===== DATASET RECORDS =====

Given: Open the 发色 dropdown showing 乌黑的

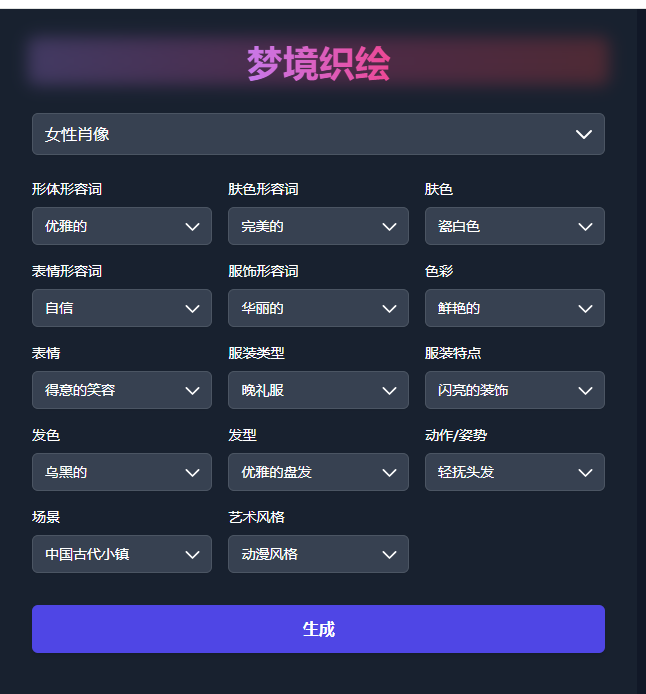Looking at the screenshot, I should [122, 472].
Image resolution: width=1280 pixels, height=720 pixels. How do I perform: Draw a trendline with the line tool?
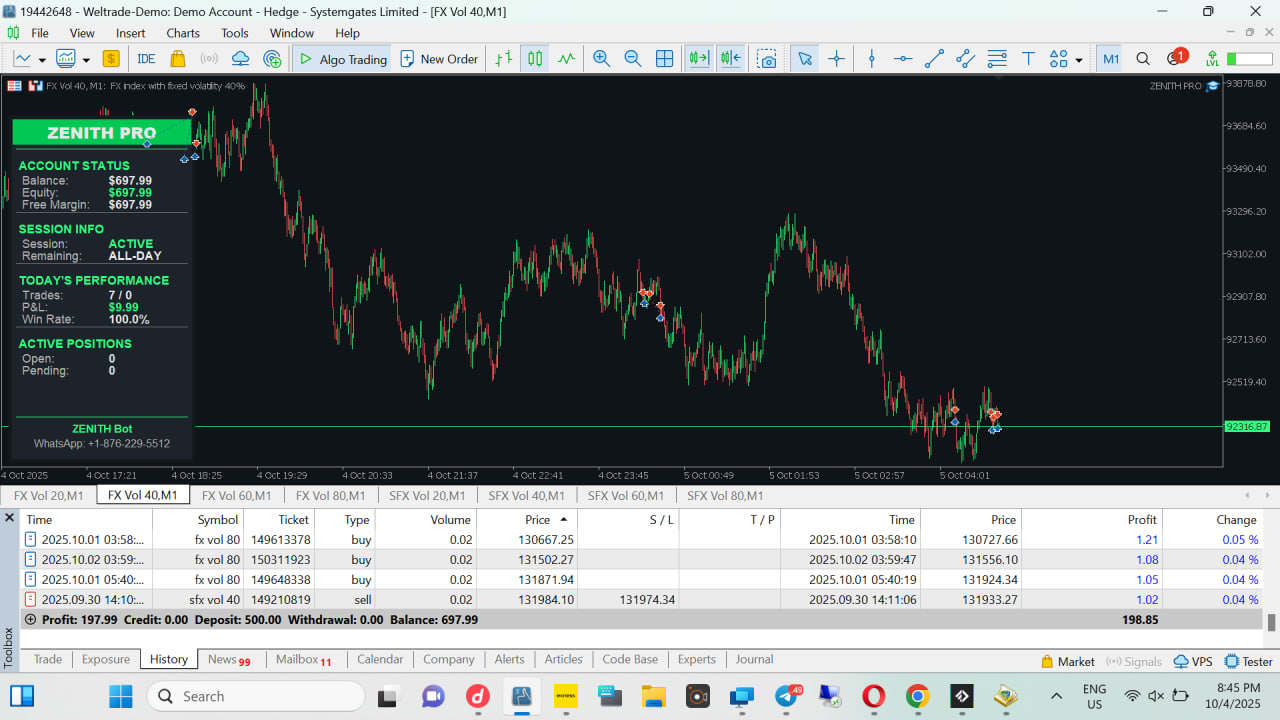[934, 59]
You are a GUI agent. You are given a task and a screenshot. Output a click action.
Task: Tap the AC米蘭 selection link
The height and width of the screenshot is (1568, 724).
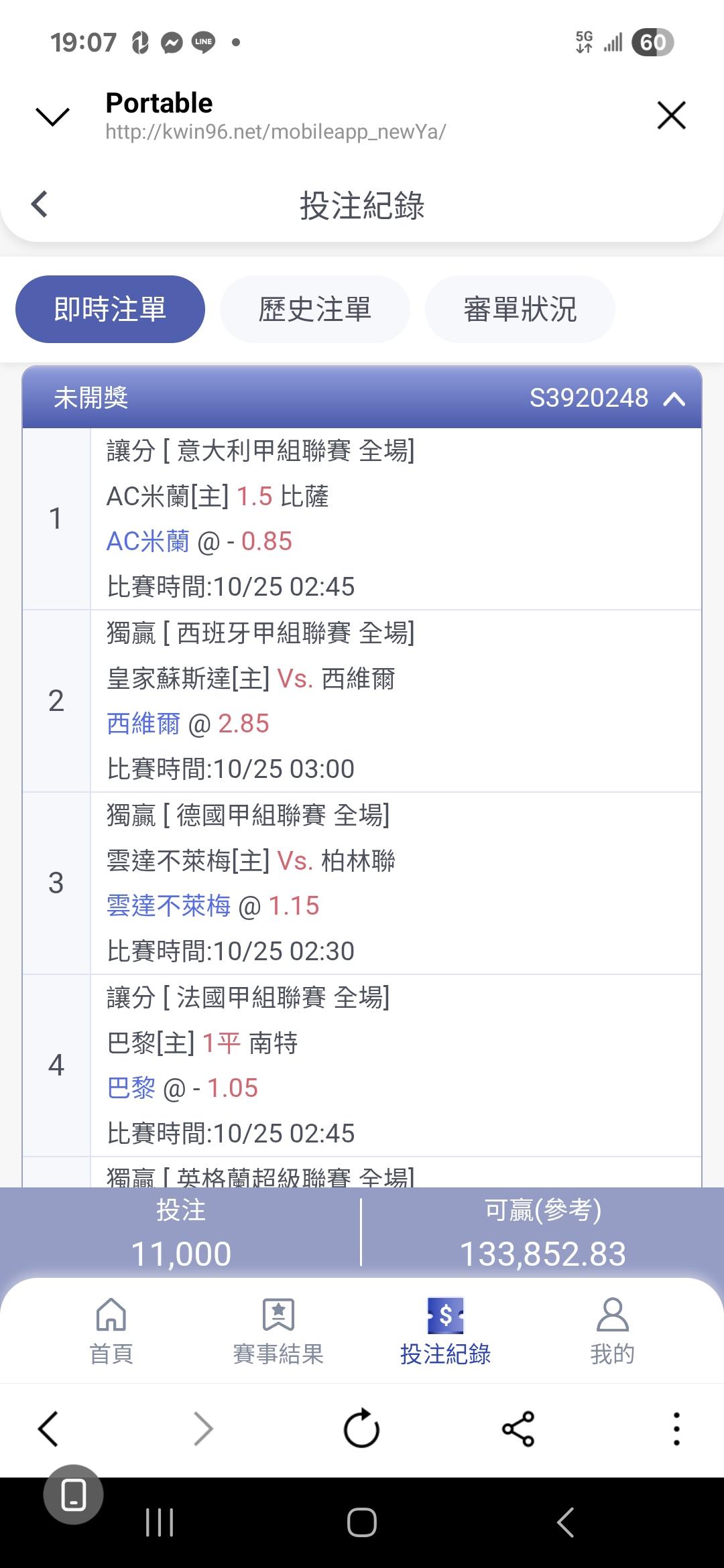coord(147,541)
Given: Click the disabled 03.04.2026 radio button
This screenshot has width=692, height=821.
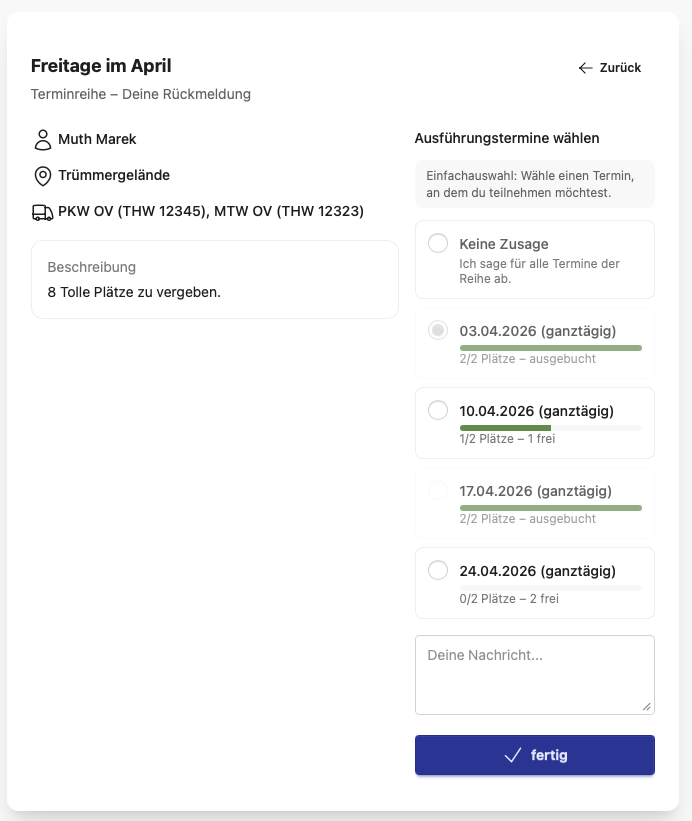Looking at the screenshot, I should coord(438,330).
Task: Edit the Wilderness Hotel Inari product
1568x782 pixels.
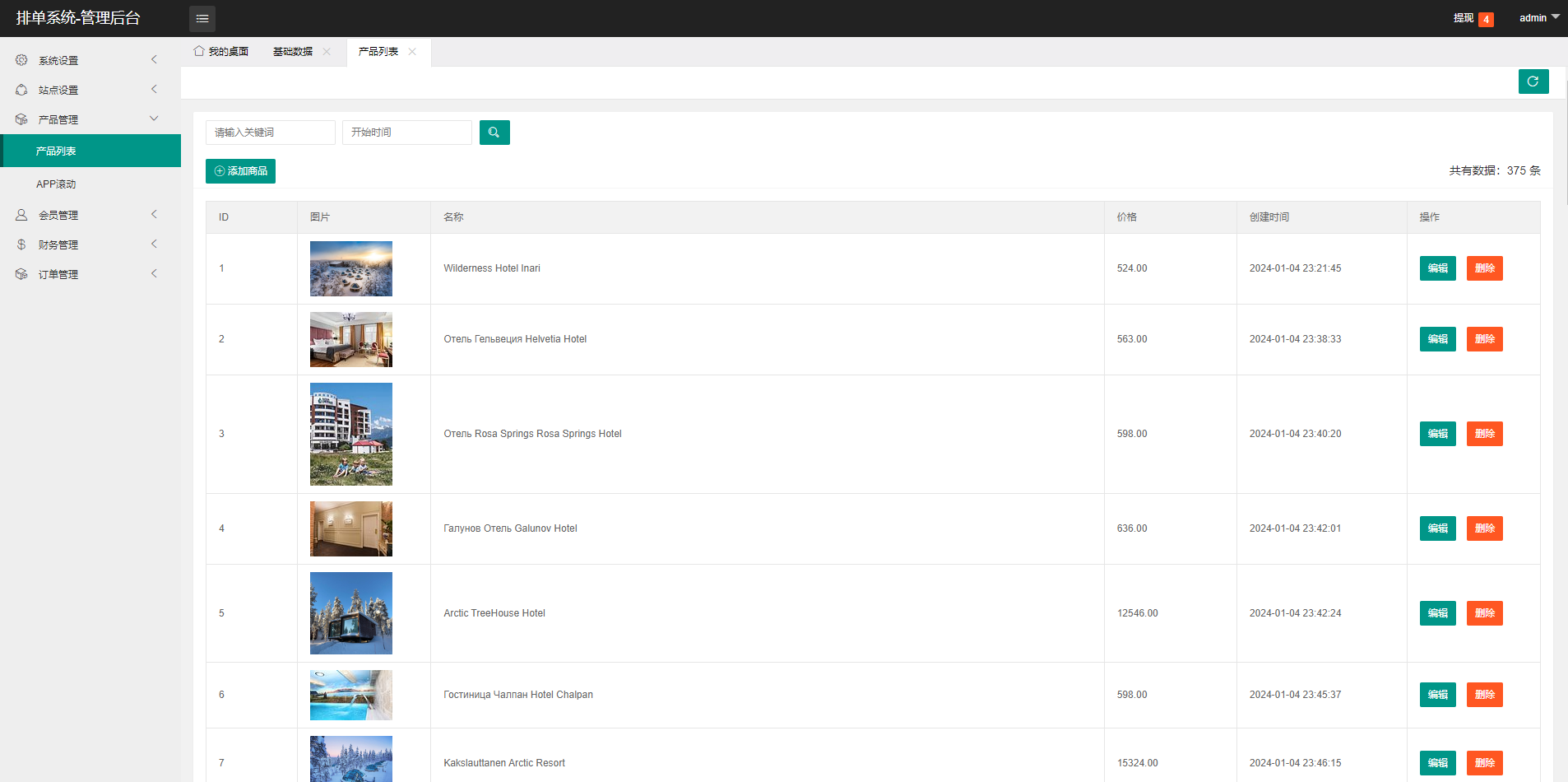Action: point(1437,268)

=====
===== DATASET RECORDS =====

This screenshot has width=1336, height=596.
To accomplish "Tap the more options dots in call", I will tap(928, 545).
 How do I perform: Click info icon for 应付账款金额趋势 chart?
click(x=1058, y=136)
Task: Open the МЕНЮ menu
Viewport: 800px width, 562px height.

=====

- WORK INSTRUCTIONS
Pull out each line in the material above that contains the string "pixels".

- IN RESPONSE
Image resolution: width=1280 pixels, height=720 pixels. How do I perform: Draw a trendline with the line tool?
1568x782 pixels.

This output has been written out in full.